1. Whether it really is a good thing for there to be a default response of “we are outraged. shut him down” as opposed to “he is outrageous. Stop listening because of that”. I feel this sort of campaign, if it is successful (which is unlikely for reasons given in the blogpost), could backfire as it could become the default reaction to speech people find very offensive. As an avid user of social media, I can assure you there are all sorts of complaints of offensive stuff out there (sometimes in circumstances where I don’t personally find the thing being complained about offensive). Again, people can run whatever campaigns they like (they have a right to do so) – that doesn’t mean the campaign is a good idea. Online Opinion, a much much smaller fish than Jones, was the subject of a campaign against its sponsors and nearly had to shut down. I don’t know the exact details but I think it concerned a post which was against same sex marriage. OO publishes pieces across the spectrum of opinion, so I found that campaign quite serious. While Jones may be a deserving target, not everyone will be. I do not know if that campaign was run on social media or some other way – the medium is irrelevant except that these days, the easiest way of running such a campaign is social media (and probably the only way of remotely threatening the position of someone like Jones).
2. My concern re the sponsors is different.
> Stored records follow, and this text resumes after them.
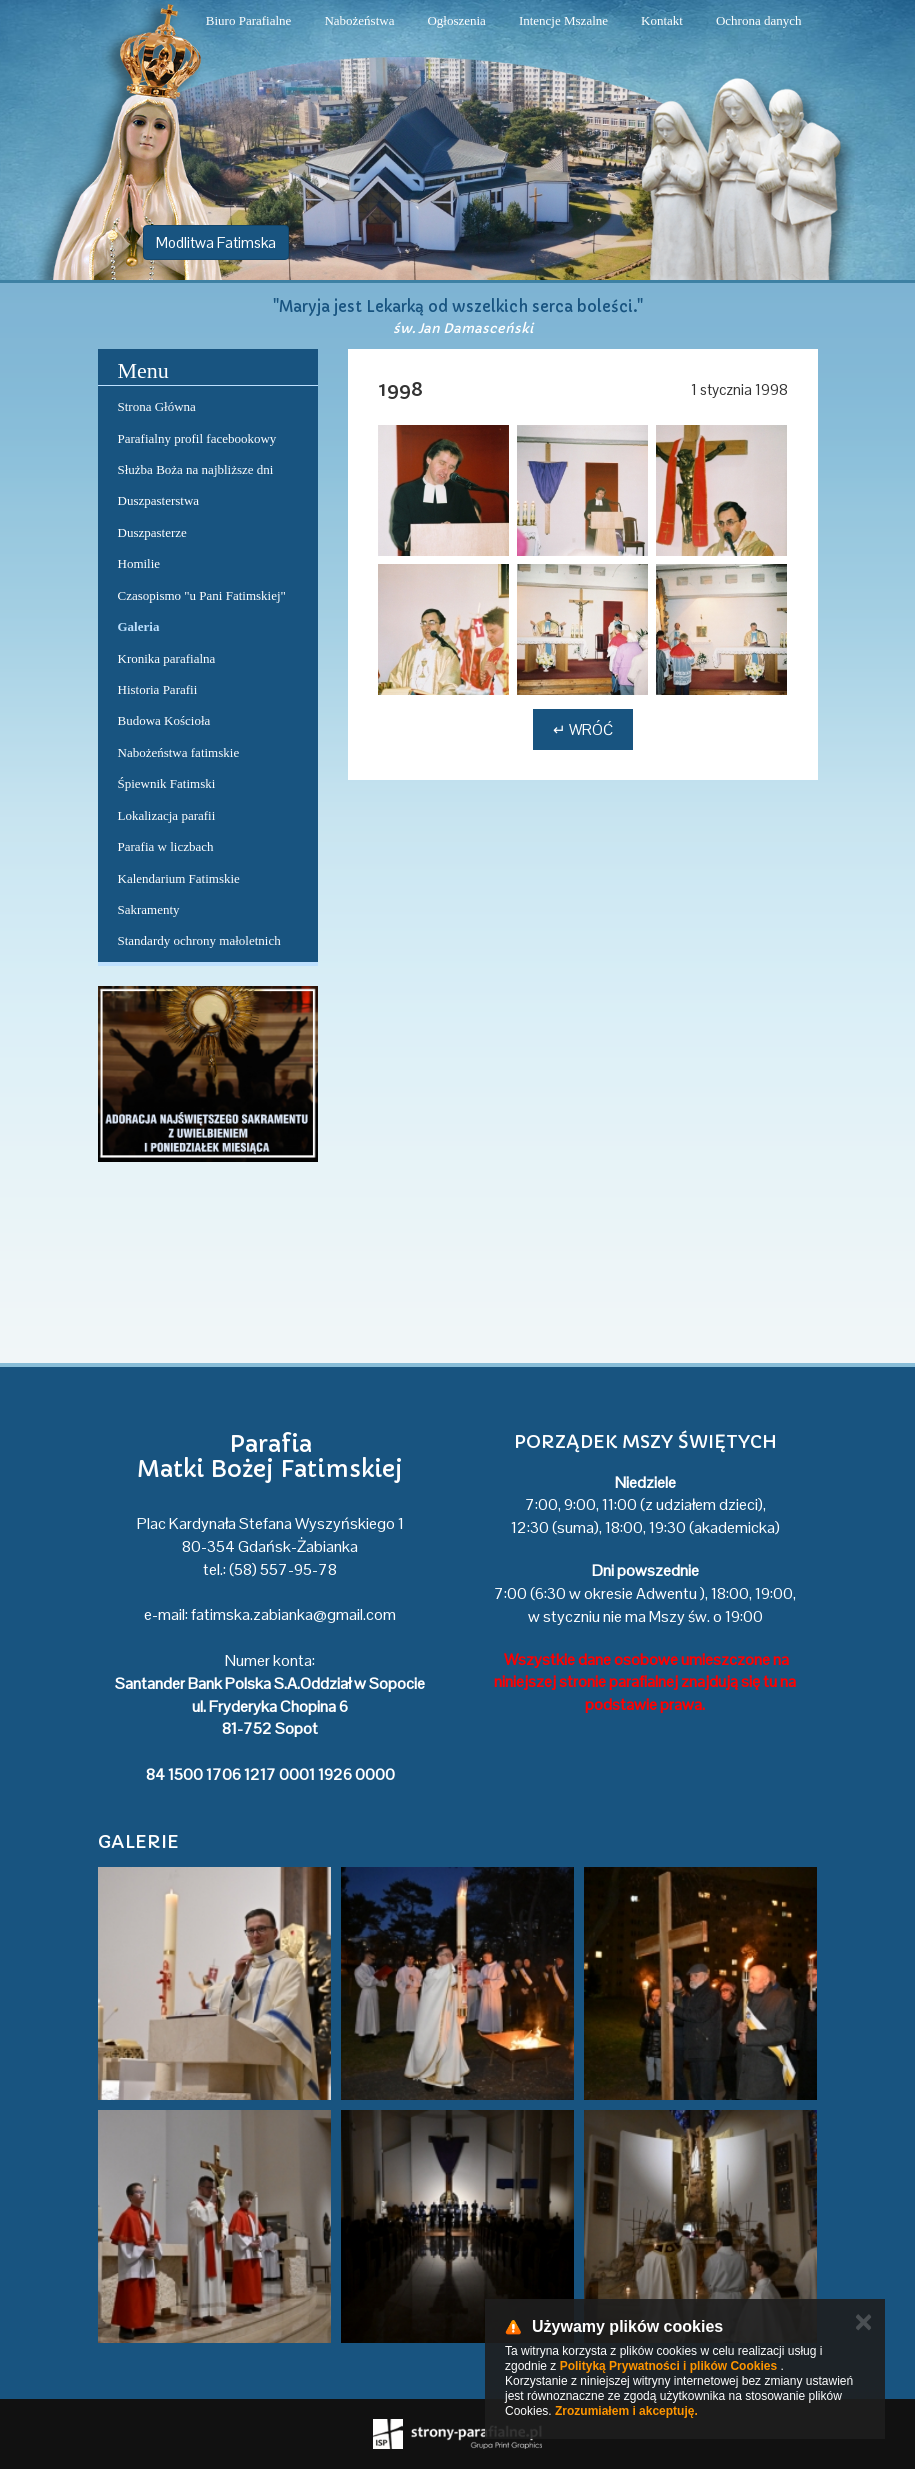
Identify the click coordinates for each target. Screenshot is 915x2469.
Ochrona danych (759, 20)
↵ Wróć (583, 729)
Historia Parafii (158, 689)
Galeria (139, 626)
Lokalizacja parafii (167, 815)
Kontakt (662, 20)
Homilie (139, 563)
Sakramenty (149, 909)
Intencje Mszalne (563, 20)
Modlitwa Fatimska (216, 242)
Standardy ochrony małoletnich (199, 940)
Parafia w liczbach (166, 846)
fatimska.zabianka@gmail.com (293, 1614)
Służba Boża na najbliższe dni (196, 469)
I don’t care if people boycott them – again people can do what they like. There are a few companies I don’t buy off for various reasons. Whatever.
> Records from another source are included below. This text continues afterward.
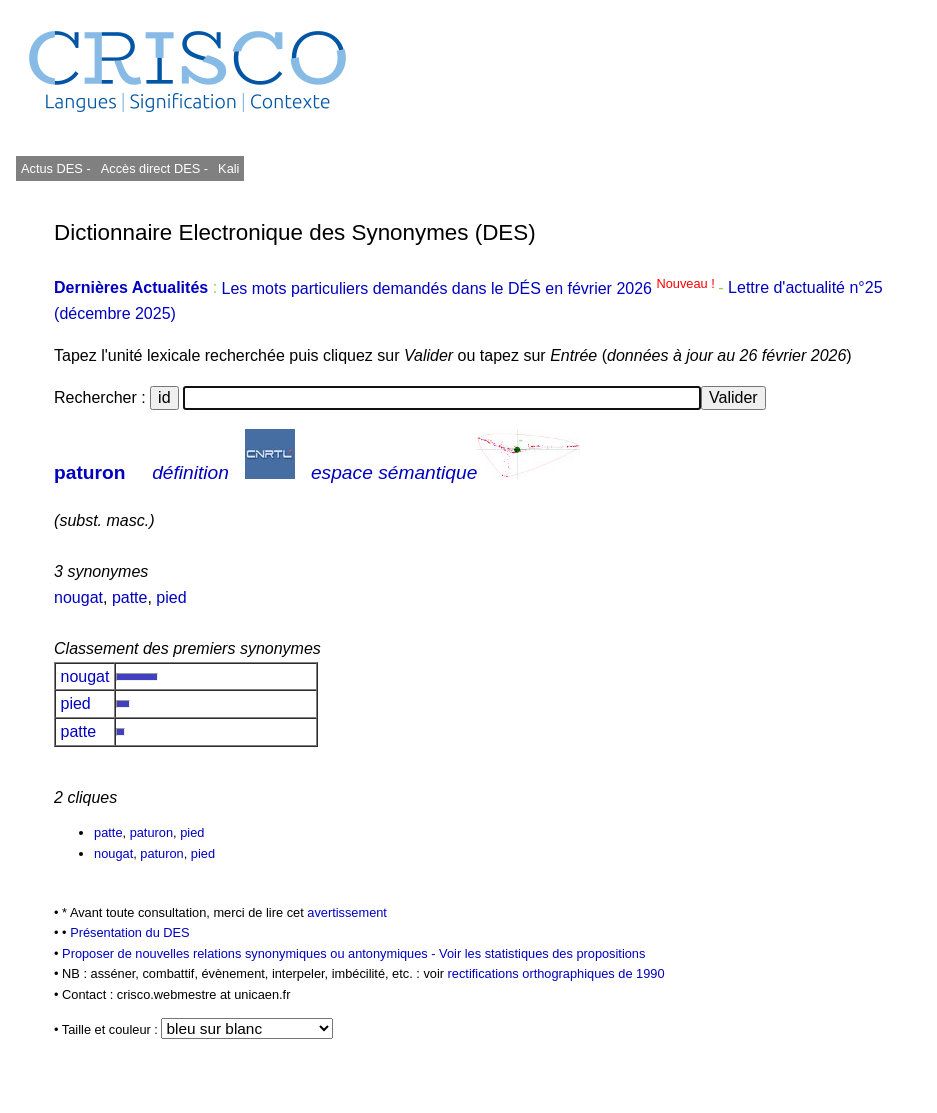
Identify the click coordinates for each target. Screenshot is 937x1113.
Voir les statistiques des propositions (542, 953)
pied (171, 597)
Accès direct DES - (154, 168)
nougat (78, 597)
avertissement (347, 912)
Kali (228, 168)
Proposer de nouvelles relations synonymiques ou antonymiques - (250, 953)
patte (130, 597)
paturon (89, 472)
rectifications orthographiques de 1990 (556, 973)
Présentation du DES (130, 932)
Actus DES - (56, 168)
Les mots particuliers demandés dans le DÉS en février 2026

Corporate advertisers do have enormous censoring power, which I presume they use a lot. I first thought about this in the 90s when there was a story about Chrysler threatening to pull advertising from some magazine coz the latter published a pro-gay story (can’t remember of what sort). Personally, I find that disturbing. I was reminded of it when Todd made his comment on Gruen Planet. Maybe such power is inevitable and cannot be stopped, which means that social media campaigns of this sort are good coz they add citizen input into these decisions (as I say in the last para). But, as I also say, maybe social media (a relatively new player) could provide a space to put pressure on companies to cease this practice. Pie in the sky and naive maybe, … but just making a point.